One of our goals at Supabase is to make Postgres development delightful. To do this, we need to simplify the experience between our CLI, your code editor, and the remote Postgres database powering your applications.
We received feedback recently about our local development experience, encouraging us to improve. This iteration introduces many new features to address that feedback. Let’s jump into a few of the features we’re launching today.
Postgres Language Server
One of the unique features of Supabase is the ability to access your Postgres database directly from a browser or mobile app through our Serverless APIs. This means that developers are writing more PL/pgSQL.
While code editors have great support for most programming languages, SQL support is underwhelming. We want to make Postgres as simple as Python. Our recently announced Postgres Language Server takes us a step in that direction - eventually it will provide first-class support for Postgres in your favorite code editor including Linting, Syntax Highlighting, Migrations Parsing, SQL Auto-complete, and Intellisense.
The Postgres Language Server is not ready for Production just yet.

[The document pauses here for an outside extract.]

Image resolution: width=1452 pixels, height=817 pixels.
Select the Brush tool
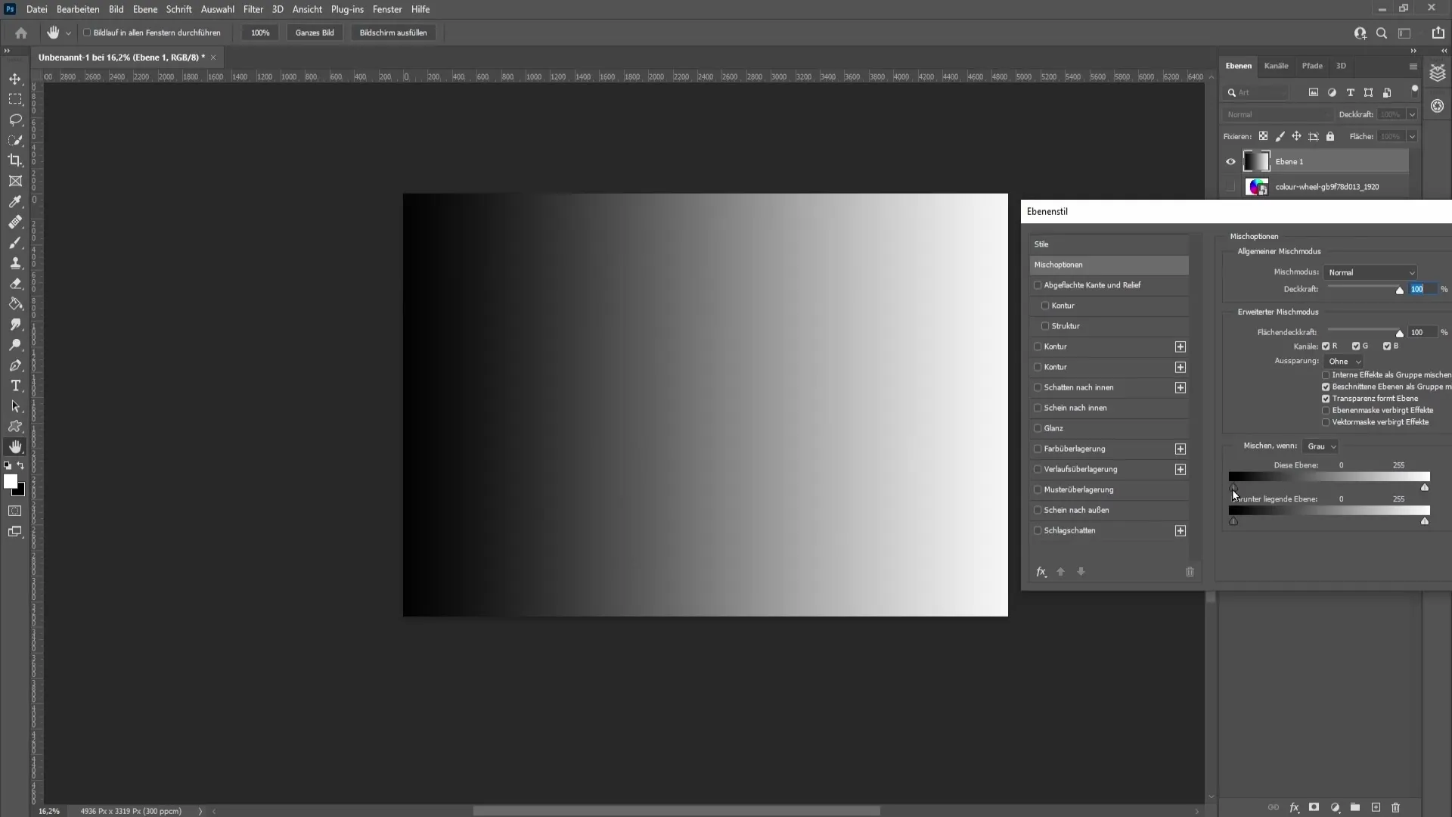click(15, 242)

The majority of work is still ahead, but we've verified that the technical approach works and we're making it public now so that we can develop it in the open with input from the community. We’re already receiving amazing feedback and support.

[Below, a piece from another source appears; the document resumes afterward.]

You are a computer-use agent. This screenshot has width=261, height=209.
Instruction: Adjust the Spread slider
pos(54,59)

Follow the progress of the Postgres Language Server on GitHub
Observability tools for Postgres
We’ve added debugging utilities to our CLI to identify production issues via the supabase inspect db
command. This interface includes 19 different commands to help you solve everything from slow queries to redundant indexes.

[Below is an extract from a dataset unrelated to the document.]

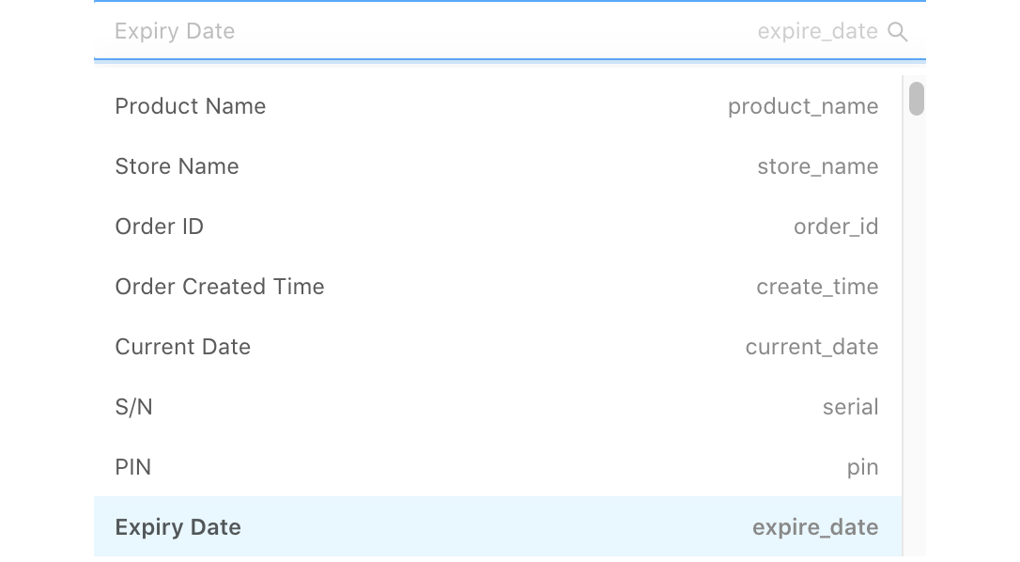Click the search magnifier icon
Screen dimensions: 1020x562
(898, 32)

A lot of the credit for this belongs to Heroku’s pg-extras feature, an amazingly useful set of functionality. We’ve adapted the work they started, added a few additional commands, and made it available for any Postgres database. Simply append the --db-url
param to use these commands with your own Postgres database.
This is just a starting point for the Supabase inspector. We’ll grow this feature to become an essential part of your Postgres toolkit.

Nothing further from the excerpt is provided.